Figure 4. Example of an audiogram obtained with MA (a) and AAS (b).
Discussion
The percentage of thresholds within 10 dB was higher for air-conduction and lower for bone-conduction. This was in agreement with Yu et al (2011), who attributed the lower bone-conduction accuracy to masking challenges and forehead placement versus mastoid placement of the bone conductor [4]. Our findings revealed statistically significant differences (p<0.05) for bone-conduction thresholds between AAS and MA. This is consistent with Mahomed et al (2013), who identified nine studies in their systematic review with inconsistencies between bone-conduction thresholds using MA and AAS [5]. With regards to the shorter time needed to complete MA vs. AAS, during AAS testing, if a false or erroneous response is given, a thorough threshold-seeking procedure is followed by AAS; whereas for MA the clinician can ignore a response if the patient signifies that the response was given in error.
Conclusion
Responses obtained using AAS are comparable to those via MA in the community audiology setting but not in the acute setting.

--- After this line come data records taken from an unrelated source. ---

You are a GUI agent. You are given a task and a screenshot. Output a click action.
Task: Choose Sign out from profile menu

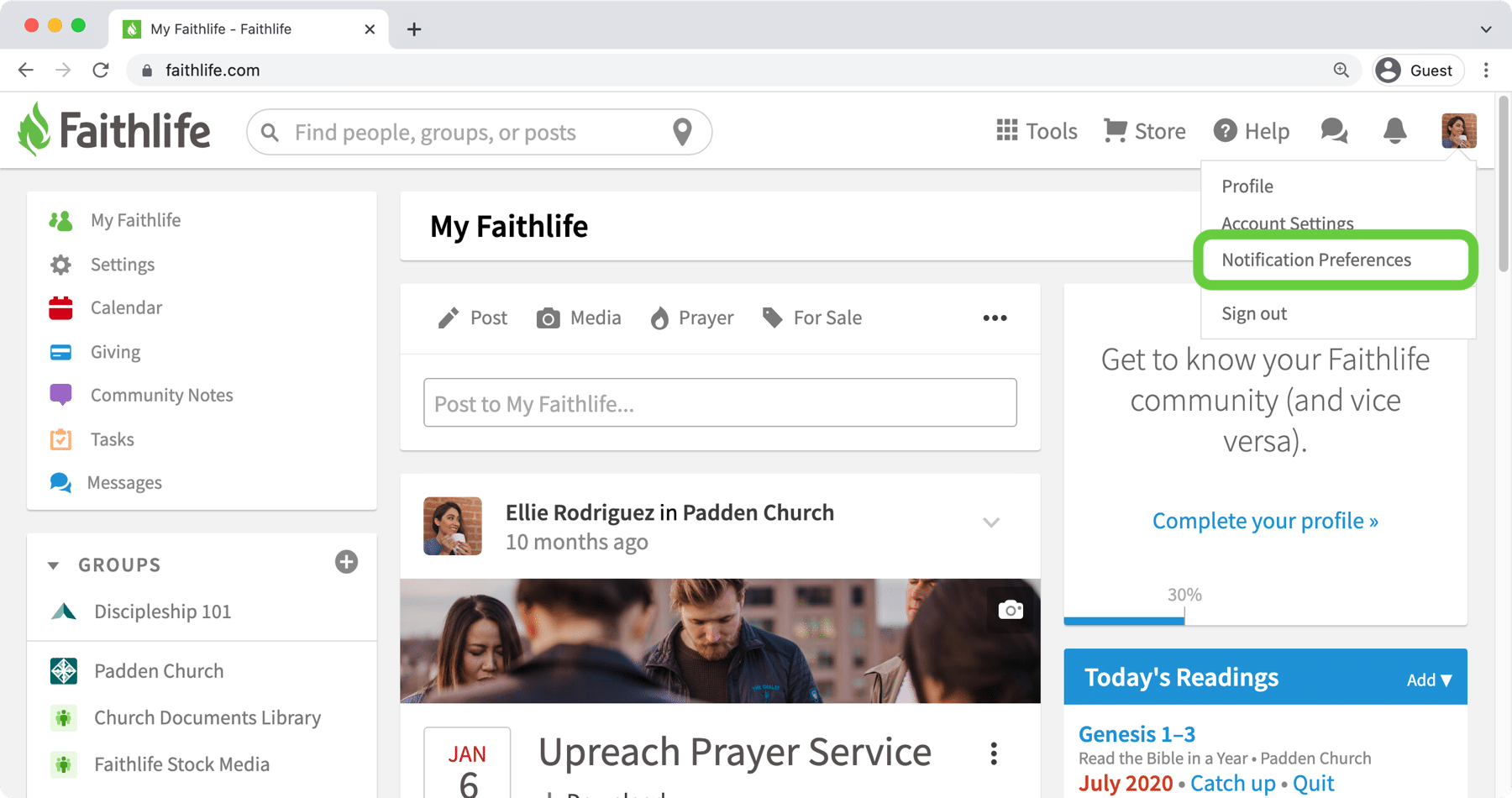click(1254, 313)
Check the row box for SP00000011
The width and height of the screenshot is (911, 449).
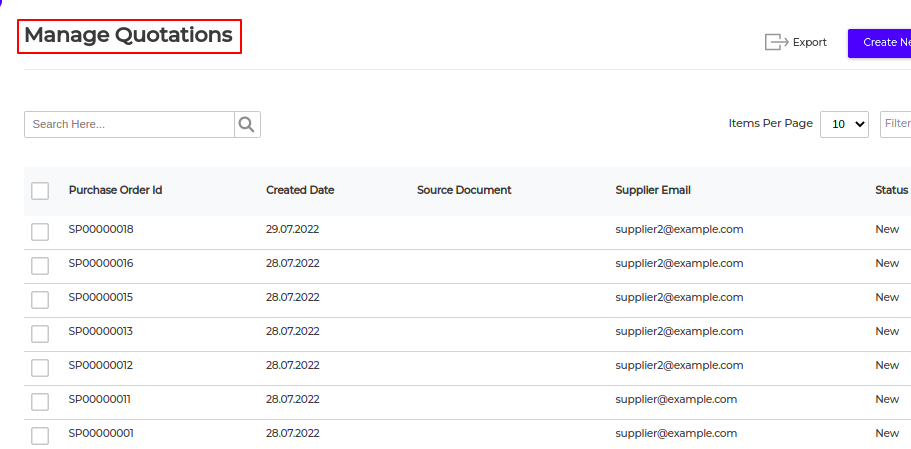click(40, 401)
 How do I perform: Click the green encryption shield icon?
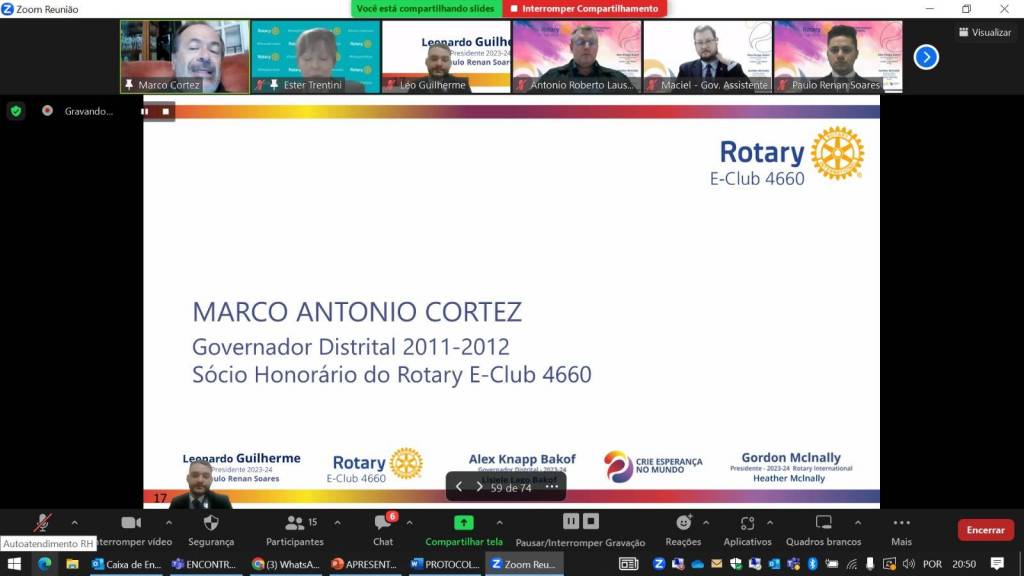click(x=15, y=111)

This may be because of the complexity of hearing losses in patients presenting to an acute ENT setting (conductive, mixed, unilateral losses). AAS was more time-consuming and reduced accuracy was noted in the acute setting. AAS could be beneficial in community audiology centres for routine hearing evaluations, conducted by healthcare assistants. The results will however still need to be interpreted with caution, especially in cases of conductive or mixed losses, or, where appropriate, in conjunction with other objective tests like tympanometry, acoustic reflex thresholds or otoacoustic emissions. Difficult-to-test patients would still require assessment by an audiologist. It would be beneficial to repeat this study in an acute setting with a larger population since the results obtained from AAS were significantly different for the patient cohorts seen in this setting.
References
1. British Society of Audiology (BSA). Recommended procedure: Pure-tone air-conduction and bone-conduction threshold audiometry with and without masking. 2018.
www.thebsa.org.uk/wp-content/uploads/
2018/11/OD104-32-Recommended-
Procedure-Pure-Tone-Audiometry-
August-2018-FINAL.pdf.
Last accessed April 2021.
2. Ototronix. Otogram hearing diagnostic system.
www.ototronixdiagnostics.com.
Last accessed April 2021.
3. Ho ATP, Hildreth AJ, Lindsey L. Computer-assisted audiometry versus manual audiometry. Otol Neurotol 2009;30:876-83.
4. Yu J, Ostevik A, Hodgetts B, Ho A. Automated hearing tests: applying the otogram to patients who are difficult to test. J Otolaryngol Head Neck Surg 2011;40:376-83.
5. Mahomed F, Swanepoel DW, Eikelboom RH, Soer M. Validity of automated threshold audiometry: a systematic review and meta-analysis. Ear Hear 2013;34:745-52.